Objectives: Medical data are a valuable resource from which novel and potentially useful knowledge can be discovered by using data mining. Data mining can assist and support medical decision making and enhance clinical managementand investigative research. The objective of this work is to propose a method for building accurate descriptive and predictive models based on classification of past medical data. We also aim to compare this method with other well established data mining methods and identify strengths and weaknesses.

Method: We propose T3, a decision tree classifier which builds predictive models based on known classes, by allowing for a certain amount of misclassification error in training in order to achieve better descriptive and predictive accuracy. We then experiment with a real medical data set on stroke, and various subsets, in order to identify strengths and weaknesses. We also compare performance with a very successful and well established decision tree classifier.

Results: T3 demonstrated impressive performance when predicting unseen cases of stroke resulting in as little as 0.4% classification error while the state of the art decision tree classifier resulted in 33.6% classification error respectively.

Conclusions: This paper presents and evaluates T3, a classification algorithm that builds decision trees of depth at most three, and results in high accuracy whilst keeping the tree size reasonably small. T3 demonstrates strong descriptive and predictive power without compromising simplicity and clarity. We evaluate T3 based on real stroke register data and compare it with C4.5, a well-known classification algorithm, showing that T3 produces significantly more accurate and readable classifiers.

**PROBLEM TO SOLVE**
Answer these questions using the abstract on the T3 classifier:
1. What medical condition is the real data set about?
2. What classification error did T3 reach when predicting unseen cases?
3. What is the maximum depth of the decision trees that T3 builds?
The data after this point come from a separate source.

**DATA**
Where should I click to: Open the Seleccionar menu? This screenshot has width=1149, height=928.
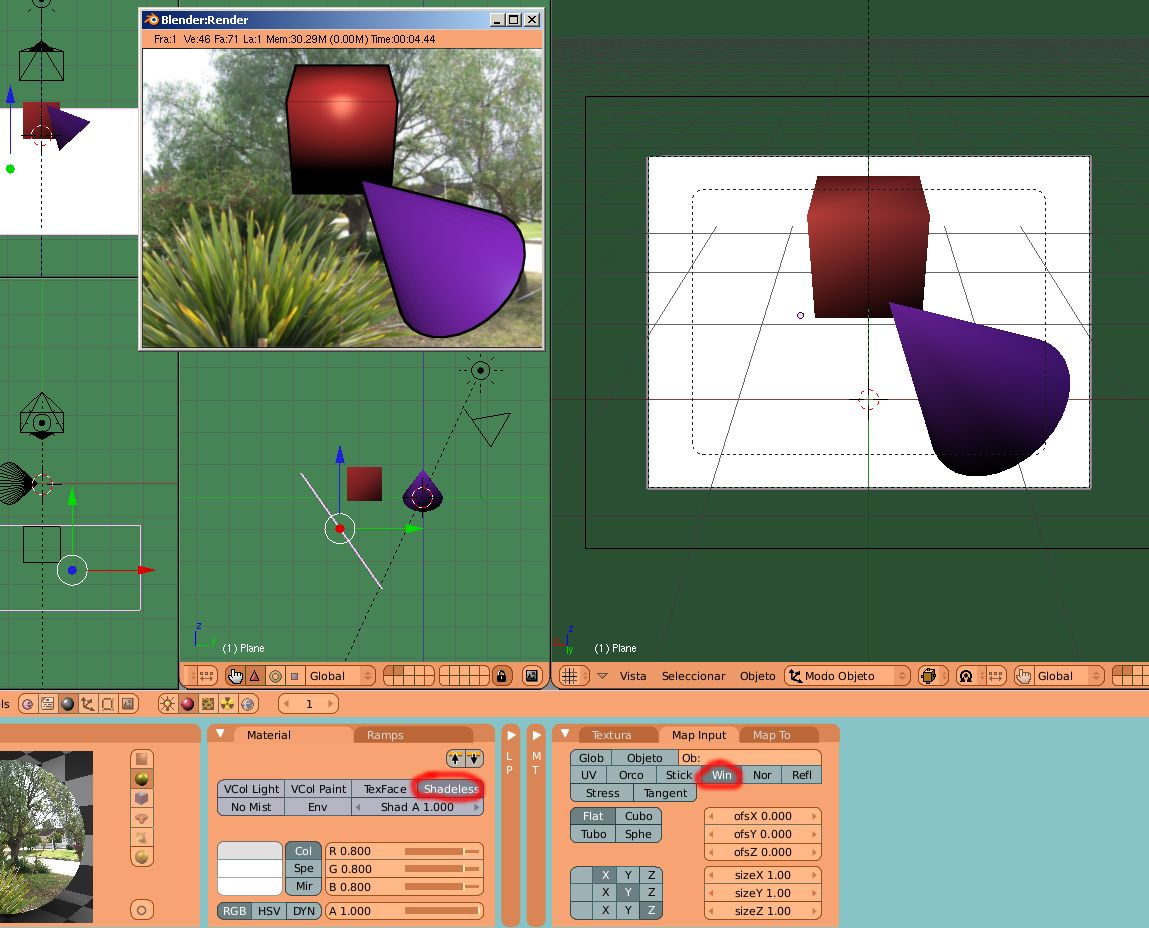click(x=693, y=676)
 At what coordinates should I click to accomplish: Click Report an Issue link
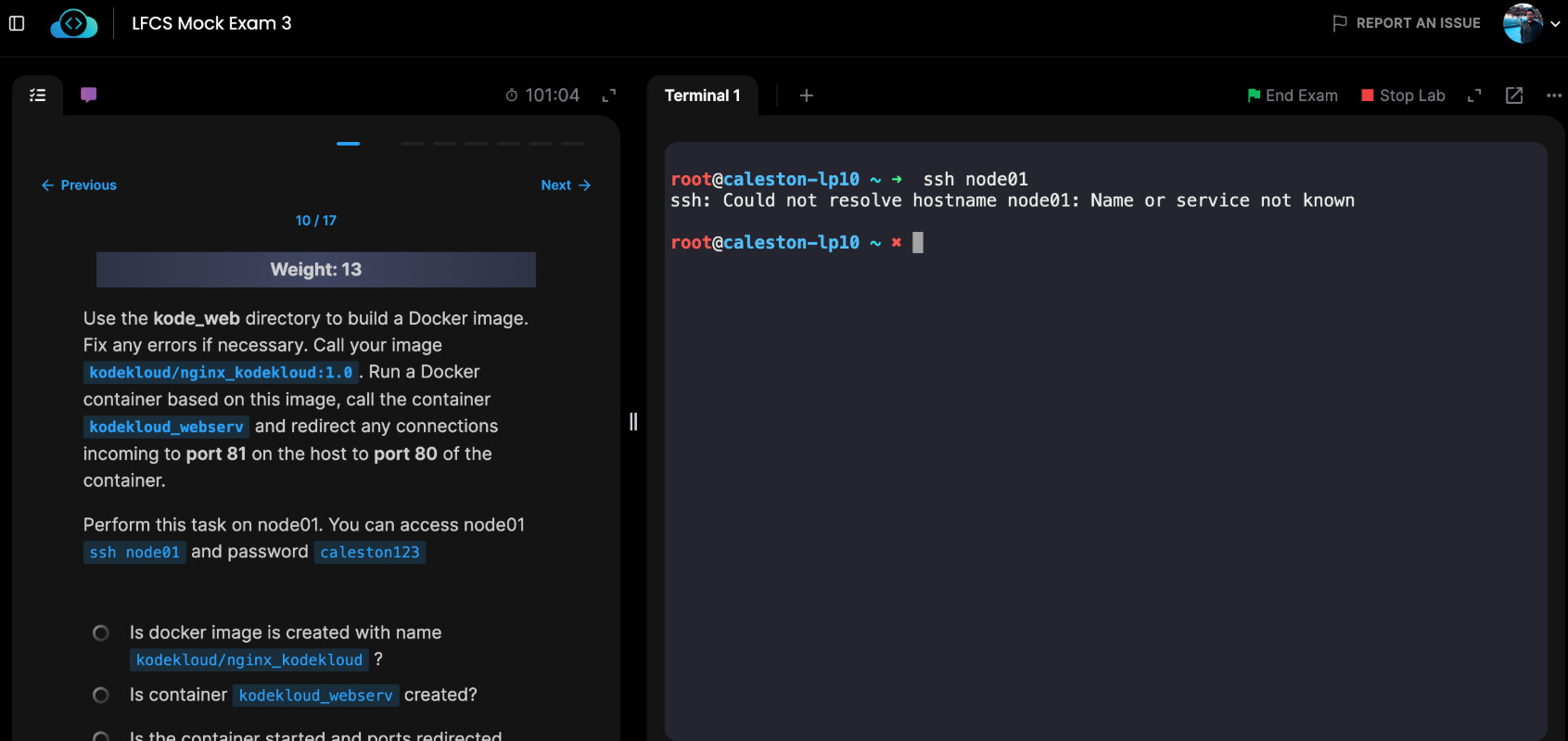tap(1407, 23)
==
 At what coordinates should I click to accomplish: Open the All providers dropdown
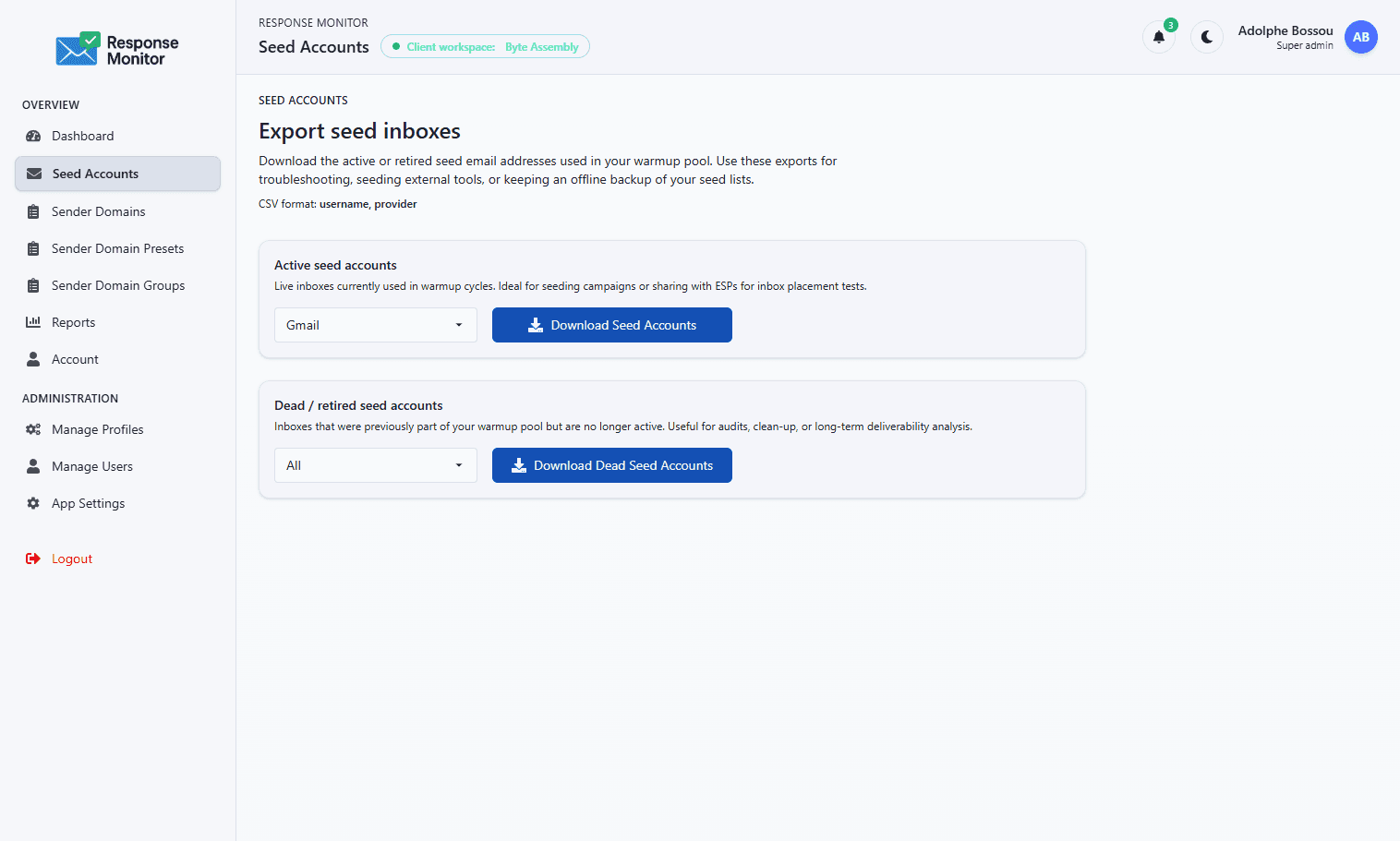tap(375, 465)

**RESULT OF THIS TASK**
1. Stroke.
2. As little as 0.4%.
3. Three.